According to Wilson, Mexico’s Michoacan state, the winter nesting site for Monarch butterflies, saw near-historic lows. It’s a troubling discovery considering that it takes four generations of the insects to make it all the way up to Canada, and because there is already a lack of milkweed along the way, too many do not survive the journey.
For Wilson, the survival of the Monarch butterfly goes deeper than just the saving the insect.
“What we are hoping to save is the MAGICAL MIGRATION,” Wilson replied in an email to Latina Lista. “It is a wonder of the world that a butterfly can fly 2,000 miles from Canada and the Mid-West to Mexico, to an area it has NEVER been to, just as its grandparents migrated north last spring.”
Wilson believes not all hope is lost and there is still a way to help the butterflies, not only survive, but make it possible for them to start recouping their lost numbers before the loss is irreversible.

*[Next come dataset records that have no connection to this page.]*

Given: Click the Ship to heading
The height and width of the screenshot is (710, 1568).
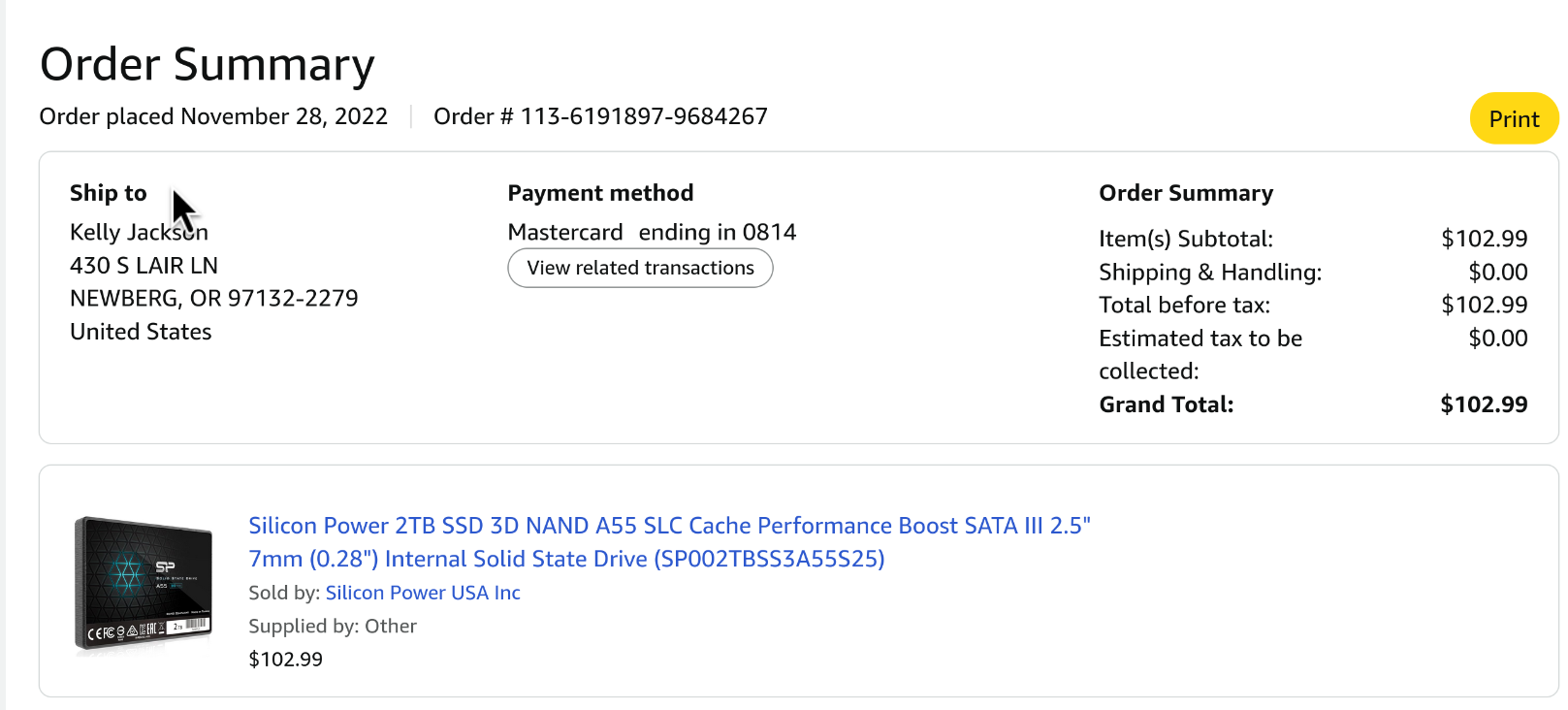Looking at the screenshot, I should pos(108,193).

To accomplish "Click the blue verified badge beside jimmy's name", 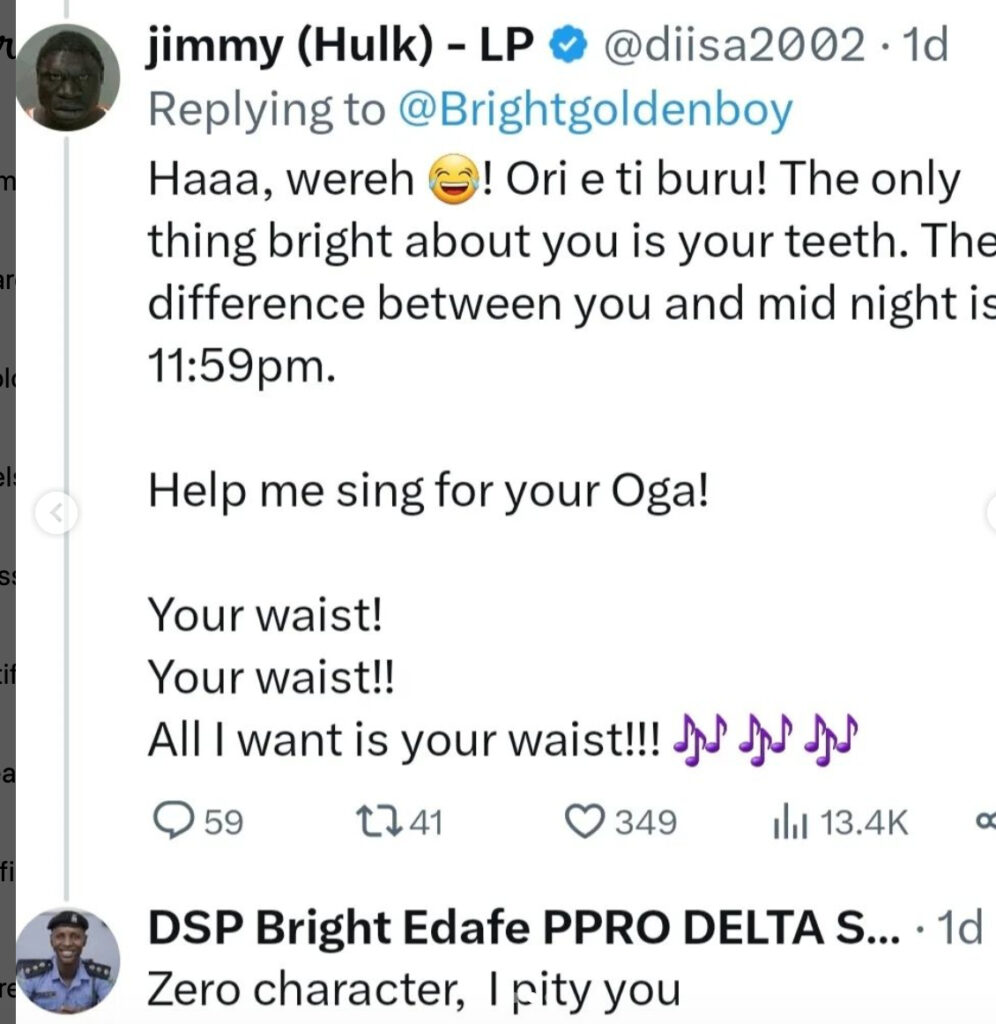I will click(x=568, y=44).
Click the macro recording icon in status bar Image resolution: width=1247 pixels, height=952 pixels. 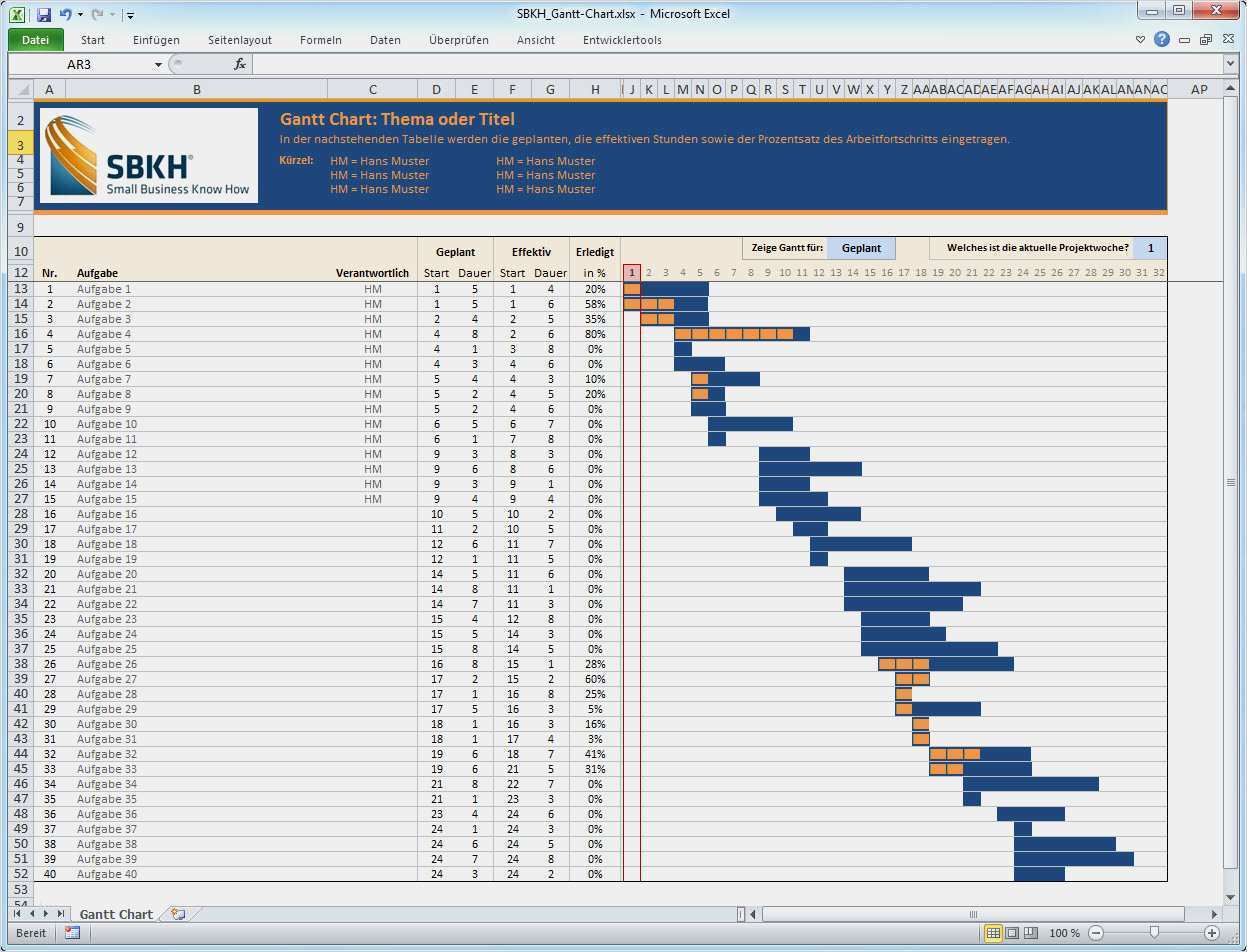pyautogui.click(x=72, y=933)
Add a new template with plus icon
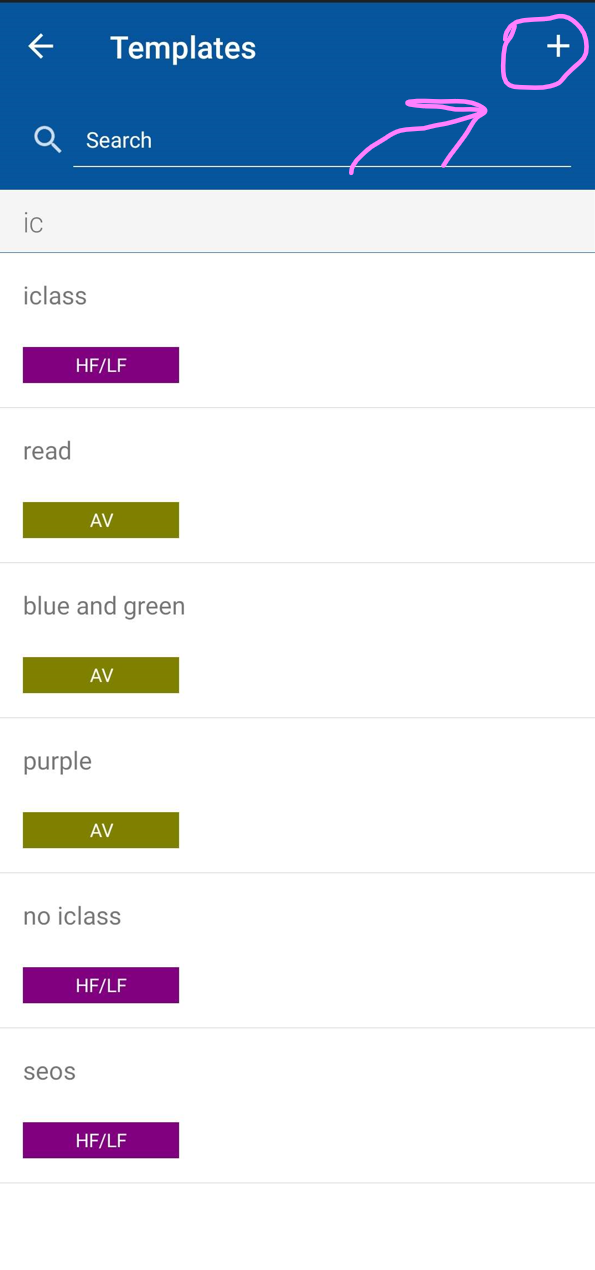The width and height of the screenshot is (595, 1270). coord(558,46)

Wilson would like to see the US government declare a national priority for planting milkweed along the north-south interstates, over which the Monarchs fly. He feels that if the butterflies found the milkweed along their flight path it could become a ‘feeding corridor’ for them and, in turn, help them reach Canada.
Wilson says that Texas is the most critical state to supply milkweed to the traveling butterflies since the Lone Star State is the first stop for the butterflies after leaving Mexico.
“The milkweed is the ONLY plant Monarch caterpillars will eat,” Wilson wrote. “The adults feed on many other nectar wildflowers.”
Though Texas may be the first stop, states throughout the Midwest are also important feeding areas for the Monarch, especially since Wisconsin, Minnesota and Iowa are considered prime breeding areas for the Monarch in the United States.
In addition to the milkweed, Wilson says that nectar flowers are also needed.
“Nectar flowers provide a food source for the adults that give them energy to breed AND to migrate both North and South,” Wilson wrote.
“If people want to help, they can pick up some milkweed plants right now at local farmer’s cooperative stores,” Wilson says, “and this would be a small but helpful step to aid in their migration journey and to raise awareness of the plight.”